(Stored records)
===

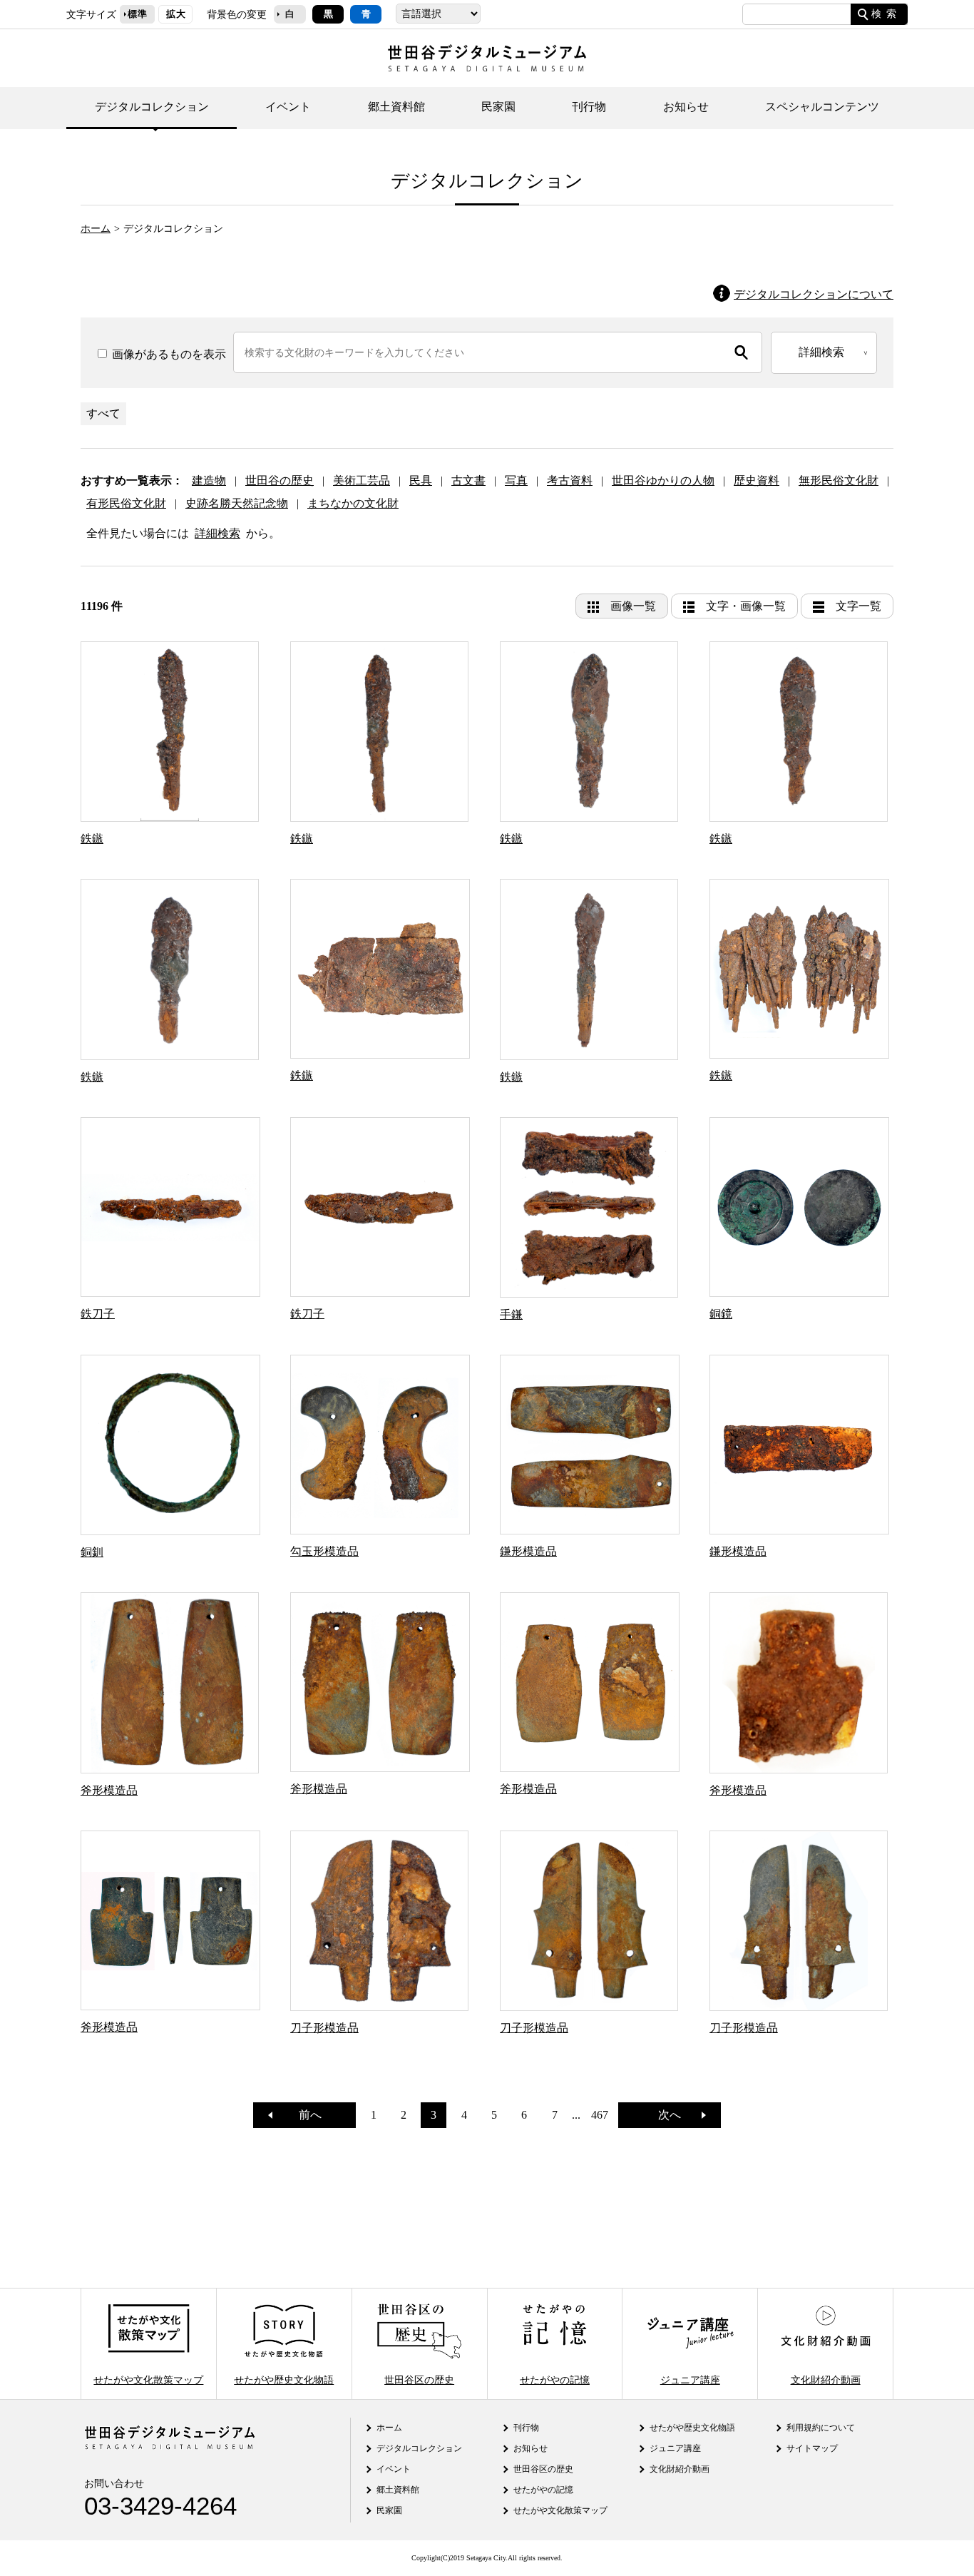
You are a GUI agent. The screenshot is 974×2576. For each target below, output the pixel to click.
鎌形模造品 (528, 1551)
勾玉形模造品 (324, 1551)
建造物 (209, 480)
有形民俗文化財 (126, 503)
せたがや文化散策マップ (148, 2379)
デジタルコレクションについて (813, 294)
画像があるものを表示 (167, 354)
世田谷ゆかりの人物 (663, 480)
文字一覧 (858, 606)
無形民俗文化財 (838, 480)
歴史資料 (756, 480)
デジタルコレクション (152, 107)
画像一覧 (633, 606)
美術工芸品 (361, 480)
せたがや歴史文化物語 (284, 2379)
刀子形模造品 (324, 2028)
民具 (420, 480)
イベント (288, 107)
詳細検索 (217, 533)
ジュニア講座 (690, 2379)
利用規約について (820, 2428)
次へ (675, 2115)
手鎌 (511, 1314)
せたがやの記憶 (555, 2379)
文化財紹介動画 (826, 2379)
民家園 (498, 107)
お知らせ (686, 107)
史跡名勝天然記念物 (236, 503)
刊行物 (589, 107)
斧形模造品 (109, 1790)
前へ (304, 2115)
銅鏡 (720, 1314)
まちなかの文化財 (353, 503)
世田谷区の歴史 (419, 2379)
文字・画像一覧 (746, 606)
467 (599, 2115)
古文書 (468, 480)
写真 (516, 480)
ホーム (96, 228)
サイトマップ (812, 2448)
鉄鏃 (92, 839)
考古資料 (570, 480)
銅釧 (92, 1552)
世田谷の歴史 (279, 480)
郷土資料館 (396, 107)
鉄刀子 (98, 1314)
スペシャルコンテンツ (822, 107)
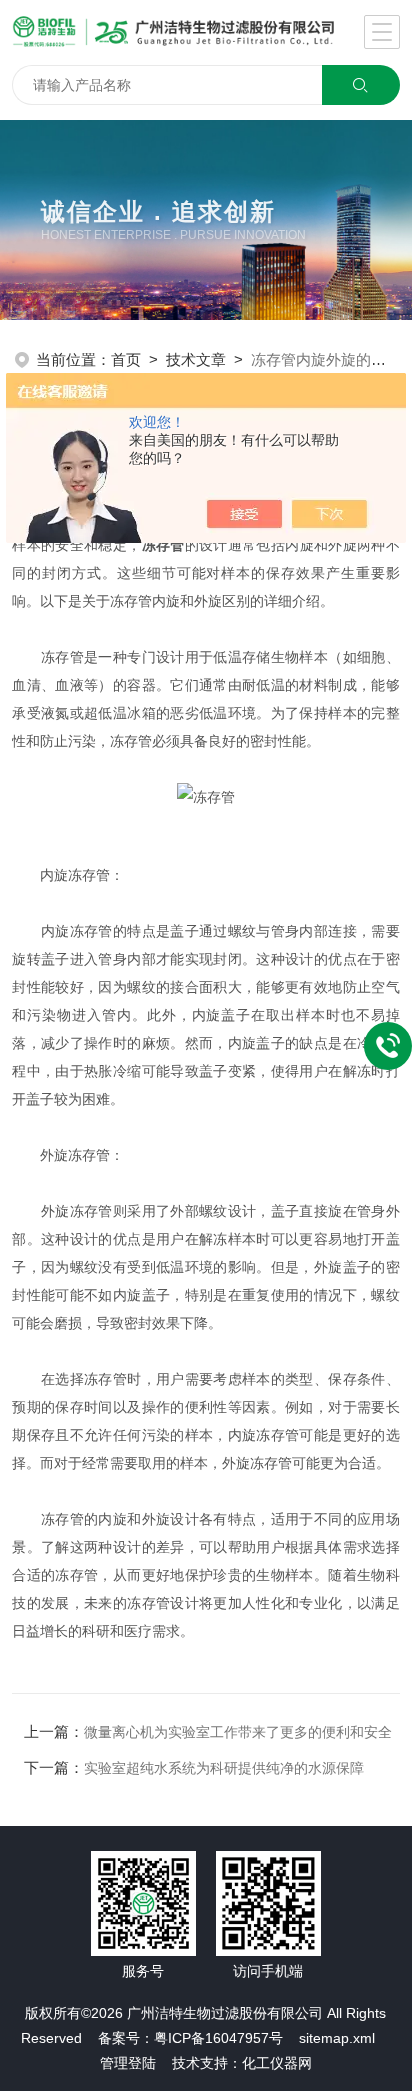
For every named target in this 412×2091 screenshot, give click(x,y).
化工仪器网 (277, 2063)
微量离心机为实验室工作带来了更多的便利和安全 (238, 1732)
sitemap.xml (337, 2038)
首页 (126, 359)
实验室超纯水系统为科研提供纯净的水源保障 (224, 1768)
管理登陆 (128, 2063)
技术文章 (196, 359)
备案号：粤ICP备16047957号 (190, 2038)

===

» Work request: Above are the entries. Quote exactly the lines from the one bearing "デジタルコレクション (152, 107)" through the one bearing "スペシャルコンテンツ (822, 107)".

» Answer:
デジタルコレクション (152, 107)
画像一覧 (633, 606)
美術工芸品 (361, 480)
せたがや歴史文化物語 (284, 2379)
刀子形模造品 (324, 2028)
民具 (420, 480)
イベント (288, 107)
詳細検索 (217, 533)
ジュニア講座 (690, 2379)
利用規約について (820, 2428)
次へ (675, 2115)
手鎌 (511, 1314)
せたがやの記憶 (555, 2379)
文化財紹介動画 (826, 2379)
民家園 (498, 107)
お知らせ (686, 107)
史跡名勝天然記念物 (236, 503)
刊行物 (589, 107)
斧形模造品 (109, 1790)
前へ (304, 2115)
銅鏡 (720, 1314)
まちなかの文化財 (353, 503)
世田谷区の歴史 (419, 2379)
文字・画像一覧 (746, 606)
467 (599, 2115)
古文書 (468, 480)
写真 (516, 480)
ホーム (96, 228)
サイトマップ (812, 2448)
鉄鏃 (92, 839)
考古資料 (570, 480)
銅釧 (92, 1552)
世田谷の歴史 (279, 480)
郷土資料館 (396, 107)
鉄刀子 (98, 1314)
スペシャルコンテンツ (822, 107)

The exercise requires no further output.